In biological nomenclature, a syntype is any one of two or more biological specimens, or types, used to scientifically describe a taxon, where no single type has been given primacy. It is different from a holotype, a single specimen used to define a species. Precise definitions of this and related terms for types have been established as part of the International Code of Zoological Nomenclature and the International Code of Nomenclature for algae, fungi, and plants.

==In zoology==
In zoological nomenclature, a syntype is defined as "Each specimen of a type series (q.v.) from which neither a holotype nor a lectotype has been designated [Arts. 72.1.2, 73.2, 74]. The syntypes collectively constitute the name-bearing type." (Glossary of the zoological Code).

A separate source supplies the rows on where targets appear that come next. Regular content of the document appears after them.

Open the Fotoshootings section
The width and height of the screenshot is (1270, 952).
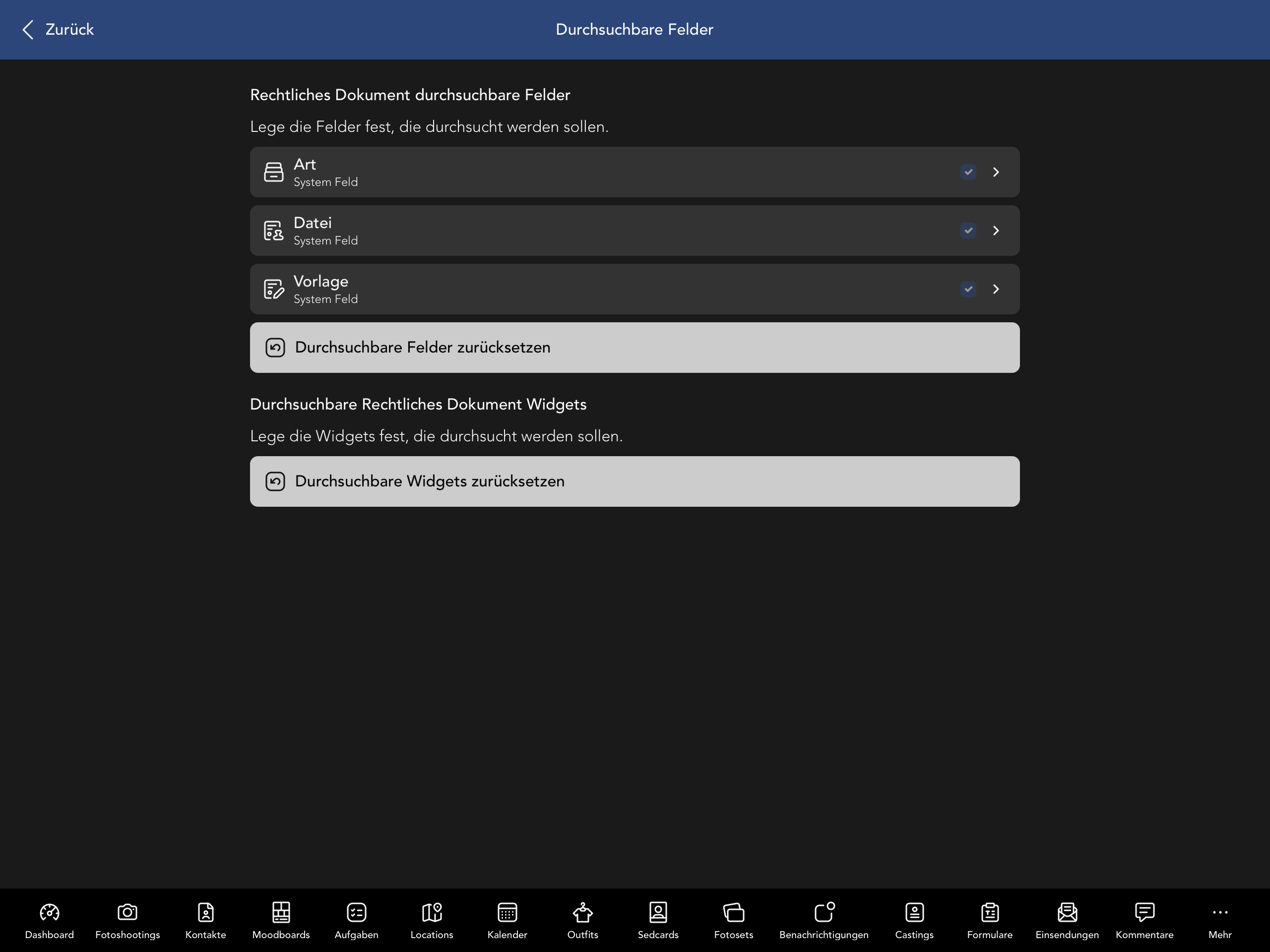pyautogui.click(x=127, y=919)
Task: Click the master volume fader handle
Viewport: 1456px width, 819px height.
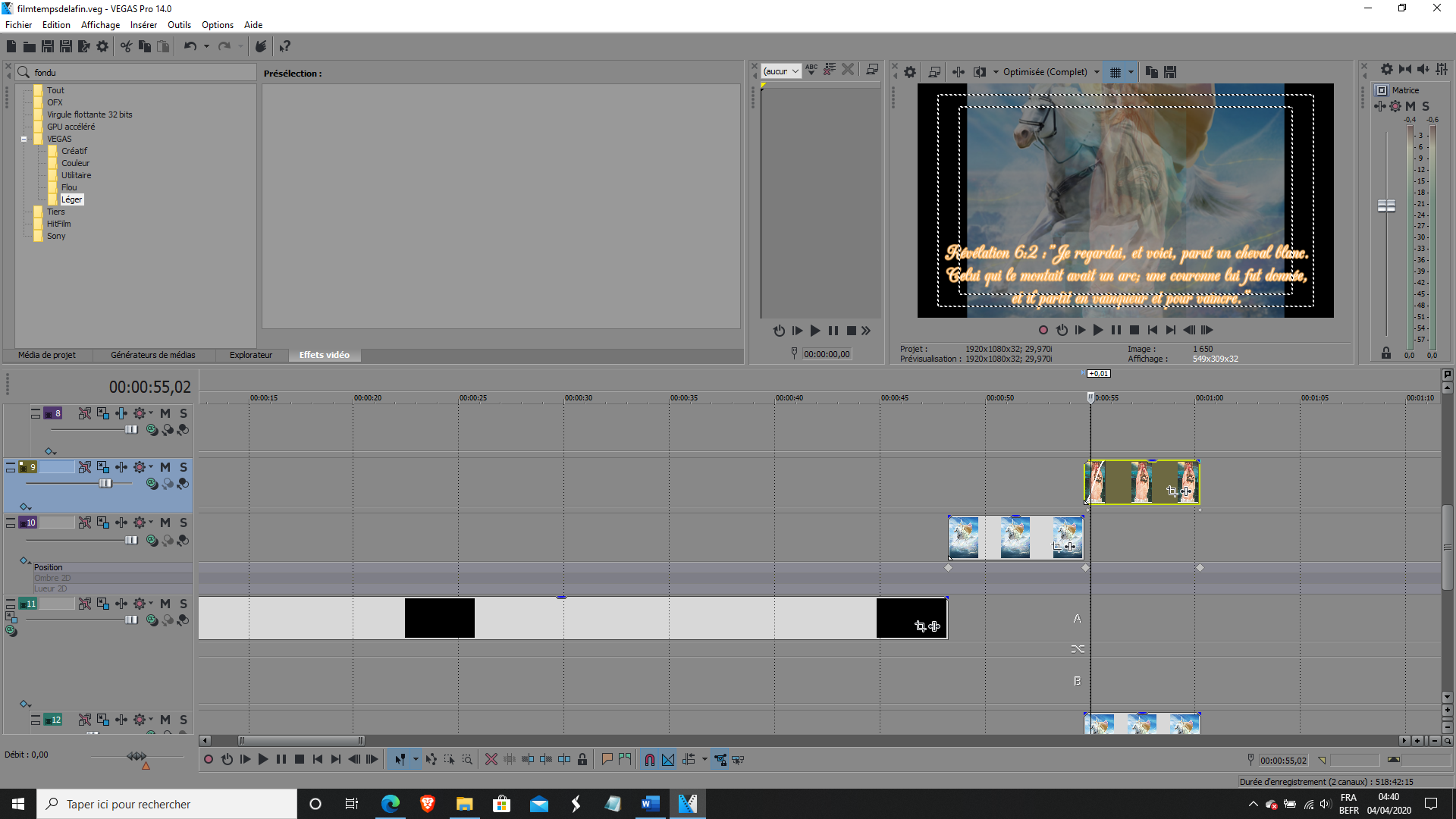Action: click(1386, 206)
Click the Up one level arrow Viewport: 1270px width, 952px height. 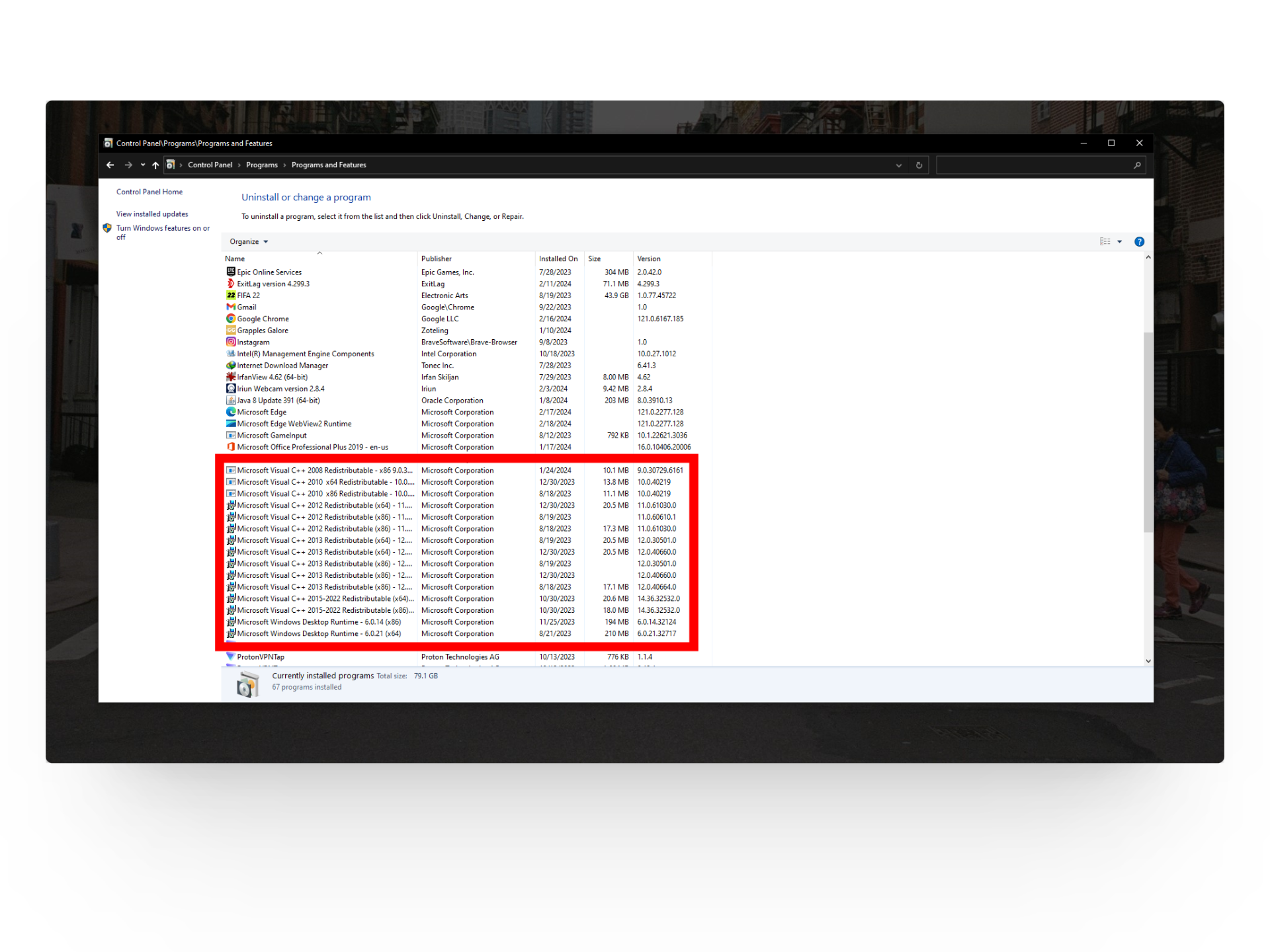tap(155, 165)
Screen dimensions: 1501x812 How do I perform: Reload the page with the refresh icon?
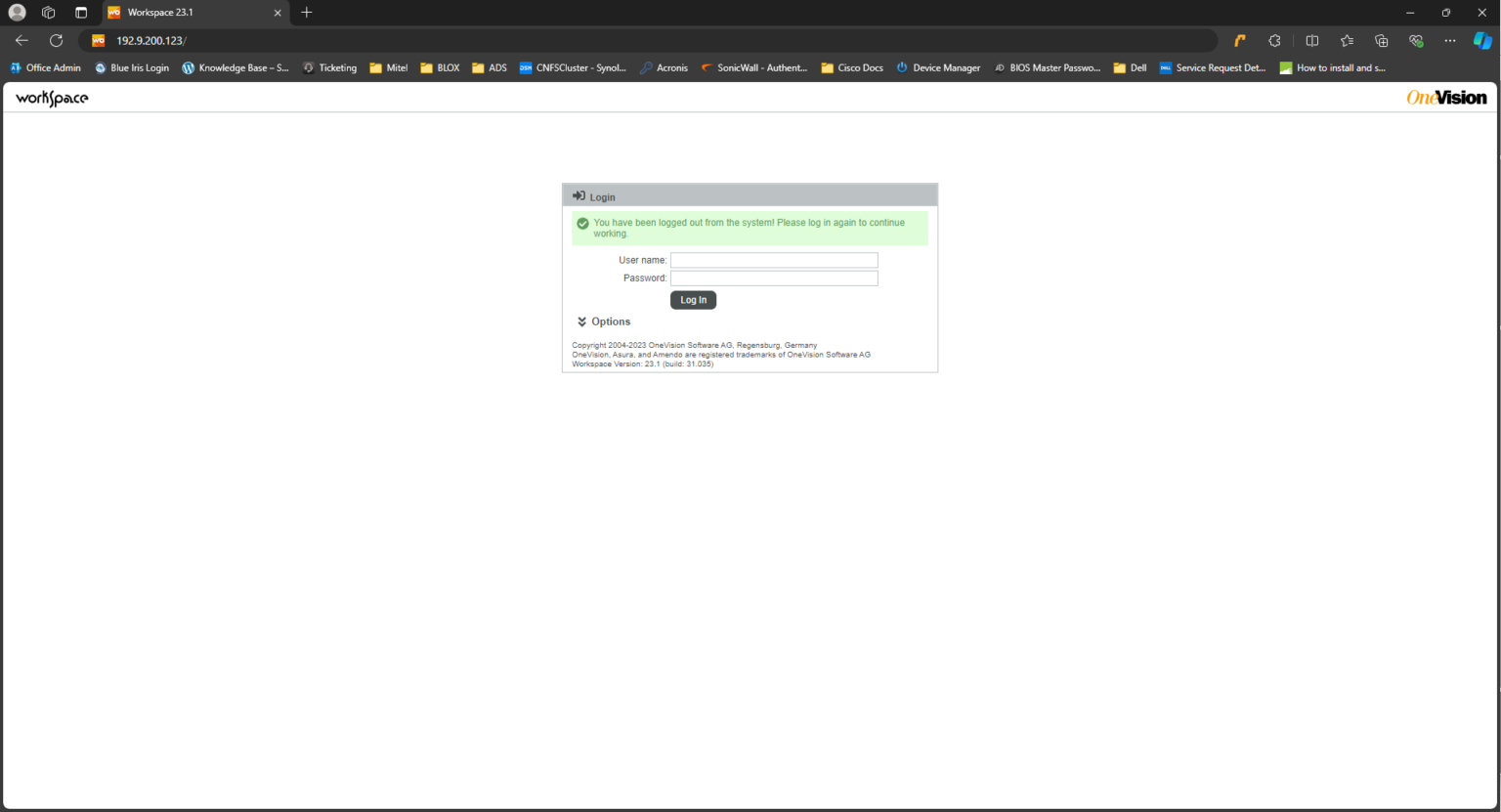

Historically, it was common to describe a new species or subspecies from several syntypes without designating a holotype, but this practice is generally frowned upon by modern taxonomists, and most are gradually being replaced by lectotypes. Those that still exist are still considered name-bearing types. A lectotype may be designated from among the syntypes, reducing the other specimens to the status of paralectotype. They are no longer name-bearing types, though if the lectotype is lost or destroyed, it is generally preferable to use a paralectotype as a replacement (neotype). Where specimens in a syntype series are found to belong to different taxa, this may cause nomenclatural instability, since the nominal species can be interpreted in different ways.

==In botany==
In botanical nomenclature, a syntype can be made in the description of a species or an infraspecific taxon. It is defined as "any specimen cited in the protologue when there is no holotype, or any one of two or more specimens simultaneously designated as types." (Art. 9.5).